- _DATA SHOWN_:
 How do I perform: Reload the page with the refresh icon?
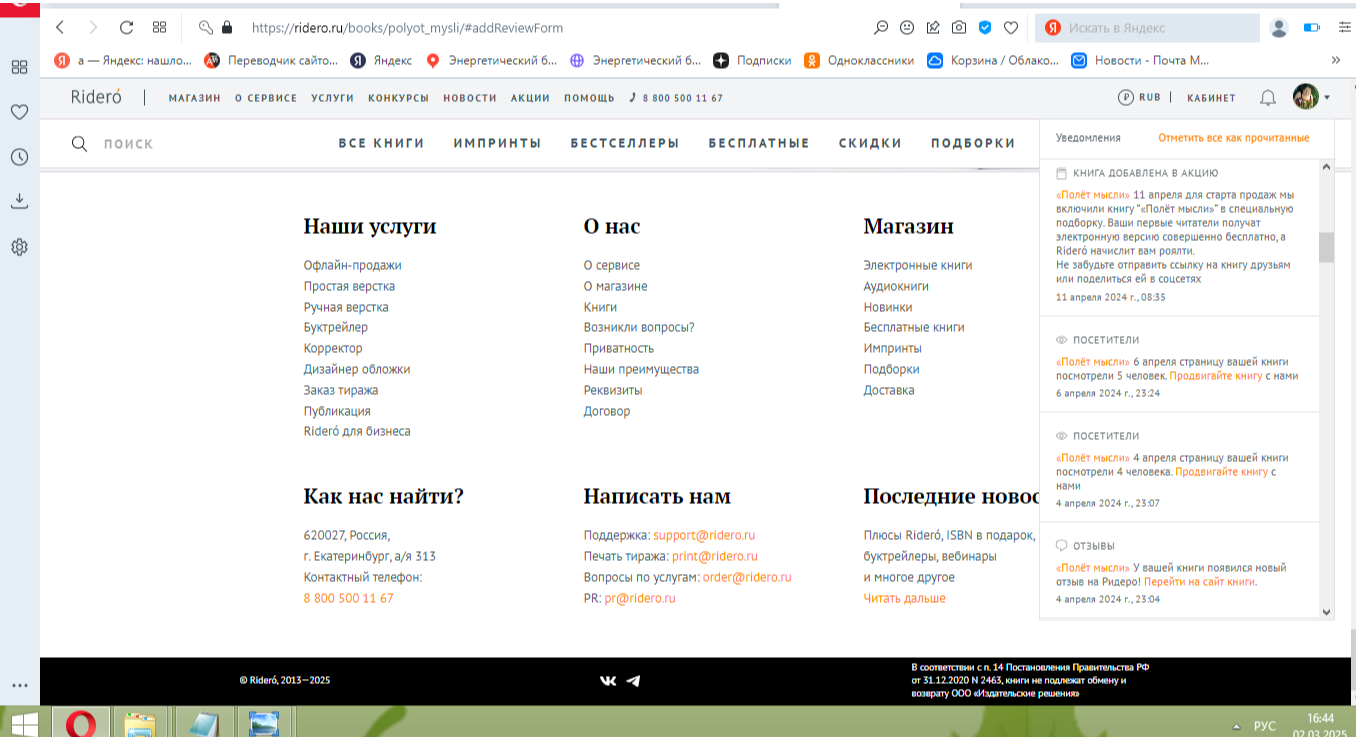[x=126, y=28]
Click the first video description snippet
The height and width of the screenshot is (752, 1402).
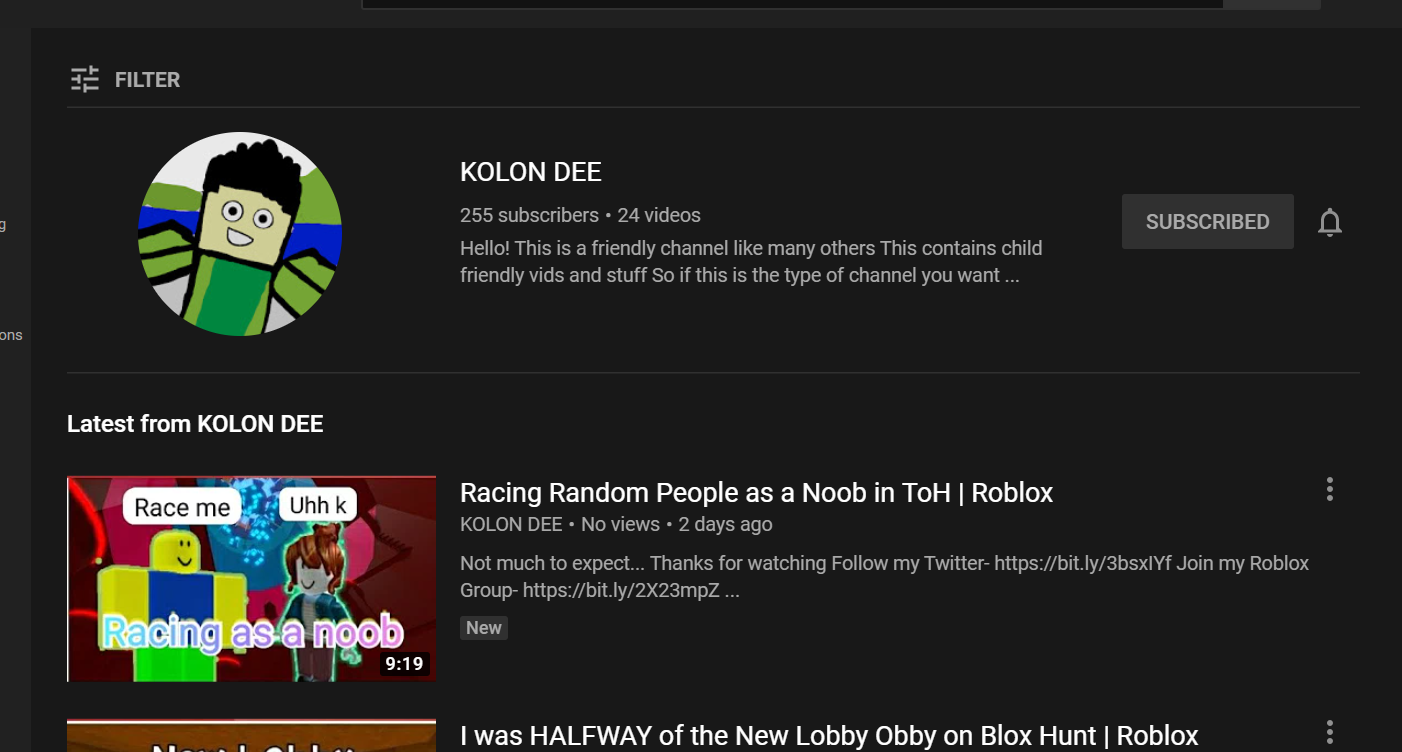pyautogui.click(x=884, y=577)
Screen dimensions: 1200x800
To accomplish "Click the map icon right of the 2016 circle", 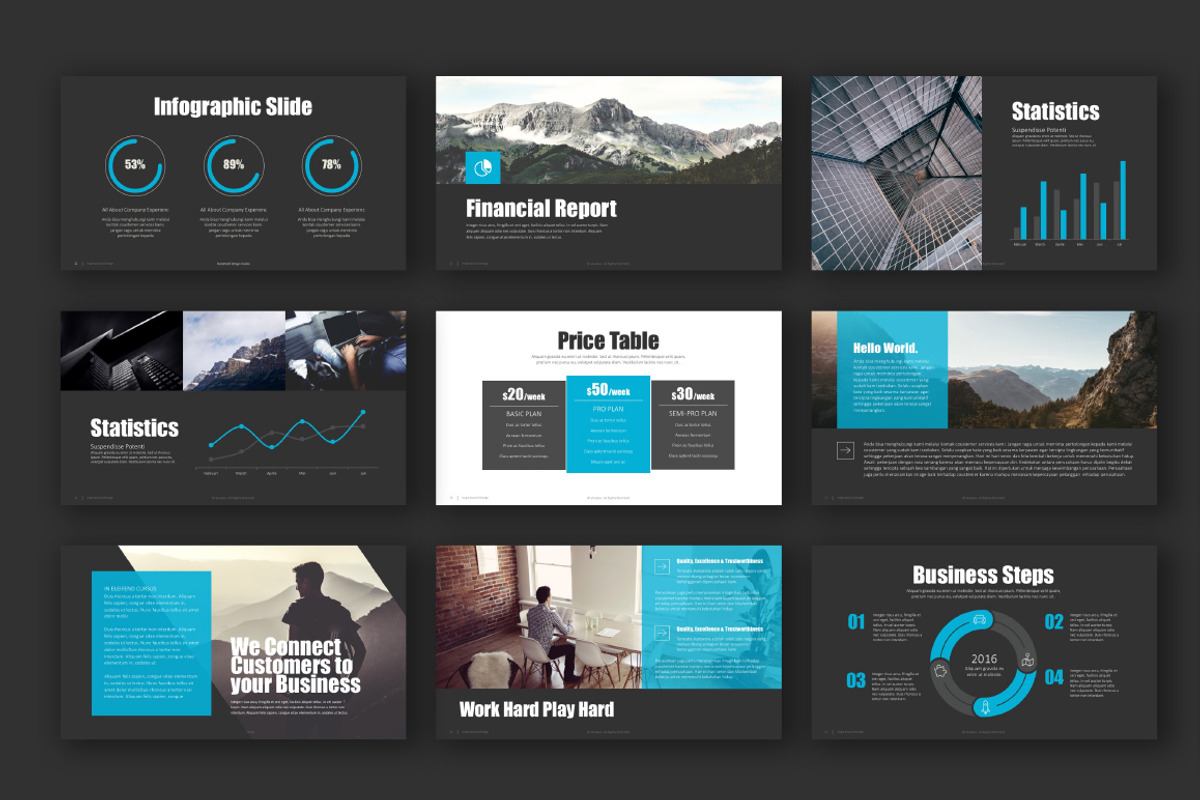I will coord(1028,659).
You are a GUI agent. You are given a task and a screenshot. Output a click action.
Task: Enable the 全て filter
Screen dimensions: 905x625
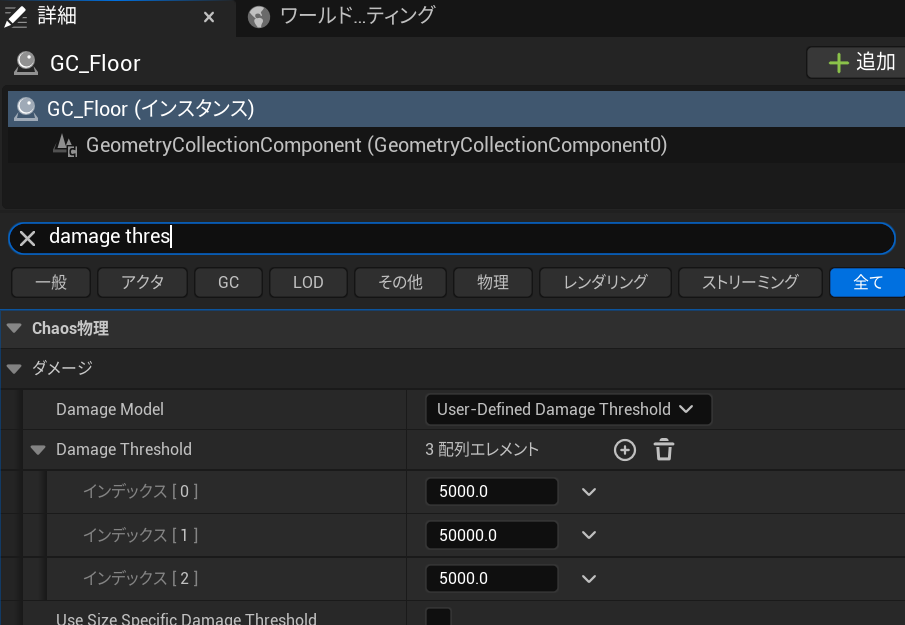tap(866, 283)
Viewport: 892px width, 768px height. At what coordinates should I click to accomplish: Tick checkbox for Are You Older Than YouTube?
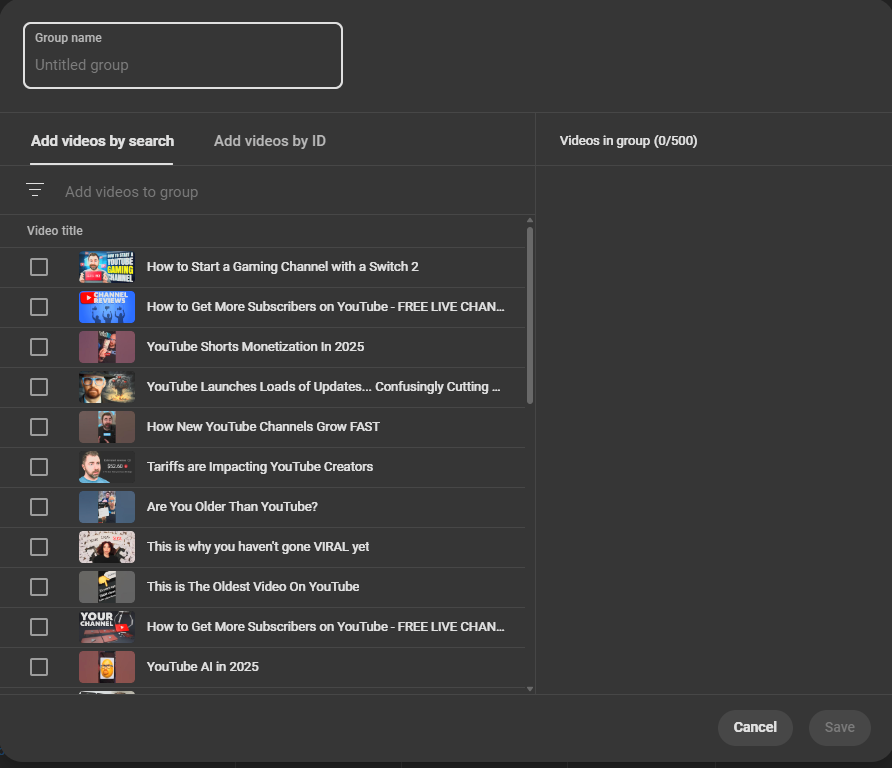tap(39, 507)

- _ABOUT THIS EXERCISE_: Omit the pictures and write out exactly the lines from the one containing "Viewport: 892px width, 768px" through the last line of the material.

- _RESULT OF THE TASK_:
Viewport: 892px width, 768px height. At what coordinates should I click to accomplish: Tick checkbox for Are You Older Than YouTube?
tap(39, 507)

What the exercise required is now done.